Éric Zemmour : "Les présidents de région traitent les préfets comme des valets"

BILLET - La question régionale a marqué le week-end : en Espagne, avec le référendum pour l’indépendance de la Catalogne ; en France, avec les polémiques politiques virulentes entre les présidents de région et le gouvernement.

"C'était il y a vingt ans encore. L'Espagne était donnée en modèle de démocratie, d'efficacité, de modernité", constate Éric Zemmour. "Les generalidad espagnoles, ces énormes régions avec leurs pouvoirs étendus, faisaient rêver les régions françaises", poursuit-il, assurant que "nos élites de gauche comme de droite, d'Alain Juppé à Martine Aubry, ne juraient que par elles". Et d'ajouter : "Avec sa réforme constitutionnelle qui a fait de la France une nation décentralisée, Jean-Pierre Raffarin, alors premier ministre, a mis le ver régionaliste dans le fruit national".

"Tous les présidents de région traitent les préfets comme des valets. Depuis le big bang de 1982, la décentralisation a provoqué une explosion des structures administratives et des dépenses", analyse le journaliste. "Au-delà des affaires de gros sous, l'exemple espagnol écrit notre avenir si nous ne rebroussons pas chemin", insiste-t-il. "Que dirons nous aux Catalans français, aux Corses, aux Bretons, quand la Catalogne espagnole sera devenue indépendante ?", interroge Éric Zemmour.

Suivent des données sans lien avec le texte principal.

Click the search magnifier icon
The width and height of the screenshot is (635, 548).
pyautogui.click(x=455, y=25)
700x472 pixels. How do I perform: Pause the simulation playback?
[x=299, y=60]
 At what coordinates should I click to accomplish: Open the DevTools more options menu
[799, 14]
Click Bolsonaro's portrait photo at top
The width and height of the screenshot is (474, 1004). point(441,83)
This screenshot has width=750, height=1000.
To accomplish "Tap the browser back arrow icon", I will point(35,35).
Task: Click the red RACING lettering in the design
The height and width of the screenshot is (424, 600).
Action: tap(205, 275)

 Commentaire de Florestan:

Eric Zemmour qui peut avoir des analyses courageuses et salutaires sur la crise culturelle dans laquelle nous vivons ou sur certaines dérives idéologiques, sectaires ou religieuses qui remettent en cause notre modèle de civilisation qui est celui d'un humanisme universaliste issu de la tradition judéo-chrétienne a le grand défaut d'être un fou furieux zélateur de Napoléon 1er Bonaparte qui, après dix ans de désordres et d'excès révolutionnaires, avait mis la France au carré sinon en coupe réglée en installant l'imperium parisien sur les provinces disparues, dispersées derrière la maille régulière des départements.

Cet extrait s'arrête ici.